All-Pro NFL punter Greg Montgomery’s journey with bipolar disorder began in 1997 while playing with the Baltimore Ravens. Ultimately, his journey towards recovery has been a positive and successful one. Now almost 14 years after his diagnosis, Greg is a successful punting consultant and powerful advocate in the field of mental health. He recognizes that help is desperately needed for the millions living with mental illness and is making a difference by speaking out. Greg’s personal story is featured in the feature, Madness in the NFL: The Greg Montgomery Story, produced by NFL Films. Through his blog, Zen In The Art of Living Bipolar, Greg openly shares his experiences of anxiety, depression, and bipolar disorder with educational, honest, and engaging content.

Linda Gray Sexton

Linda Gray Sexton is the author of two memoirs, two books of non-fiction, and four novels, as well as being the literary executor of her mother, the late Pulitzer-Prize winning poet, Anne Sexton. Searching for Mercy Street: My Journey Back to My Mother, Anne Sexton, her first memoir, was published to critical acclaim and named a New York Times Notable Book, as well as being a Pen Non-Fiction Award Finalist. She is the author of Points of Light, a novel that was made into a Hallmark Hall of Fame special and translated into thirteen languages. In whatever genre she chooses, she writes about the family, its secrets, and its intimacies. She graduated from Harvard University and lives in California with her husband and two Dalmatians.

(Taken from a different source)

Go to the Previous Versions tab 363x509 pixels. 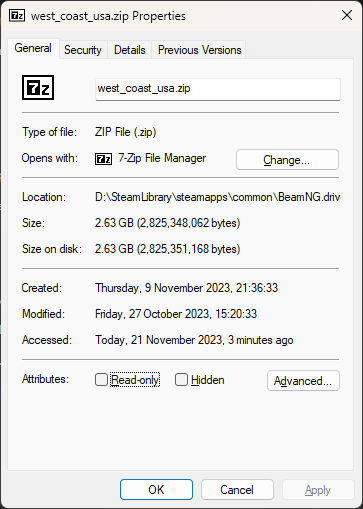(x=199, y=50)
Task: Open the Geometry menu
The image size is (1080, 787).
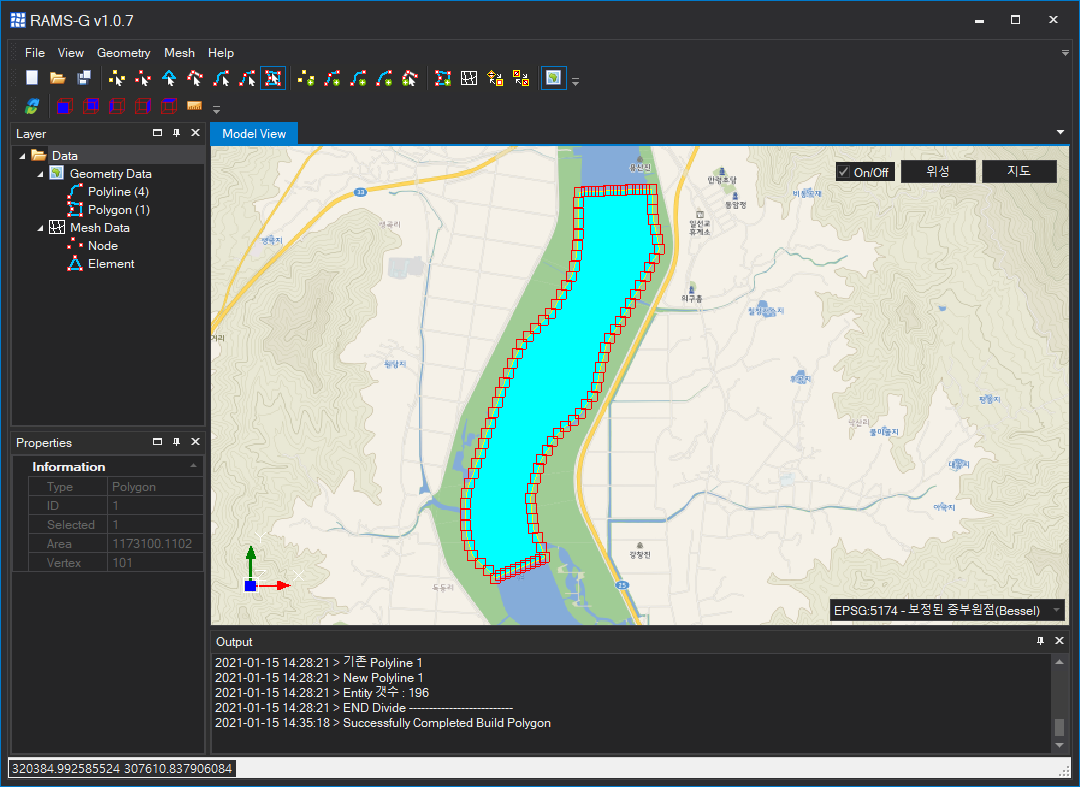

Her current memoir, Half in Love: Surviving the Legacy of Suicide, is a very personal account of her struggle with depression, bipolar disorder, and the tendency to suicide, which she inherited like a legacy from her mother, who killed herself when Sexton was twenty-one. When Sexton turned forty-five, the same age at which her mother had died, she found herself increasingly drawn into the vortex of depression that appeared to have just one way out. Through the help of family, therapy, and medication, she curbed the cycle of suicide that she once seemed destined to inherit. Half in Love is that story.

Andrew Solomon

Andrew Solomon’s book, The Noonday Demon: An Atlas of Depression, has won him fourteen national awards, including the 2001 National Book Award, and has been published in 22 languages. It was also a finalist for the Pulitzer Prize. It has been on the New York Times best seller list in both hardback and paperback and has been a best seller in seven foreign countries. Mr. Solomon has lectured on depression around the world. He serves on the boards of the National Mental Health Awareness Campaign and the Depression Center of the University of Michigan, as well as Cold Spring Harbor Laboratory, the Alliance for the Arts, the Alex Fund, the American Council for Cultural Policy, the Worcester Foundation for Medical Research, the Rita Fund, the Larry Kramer Initiative for Gay and Lesbian Studies at Yale University, and the World Monuments Fund.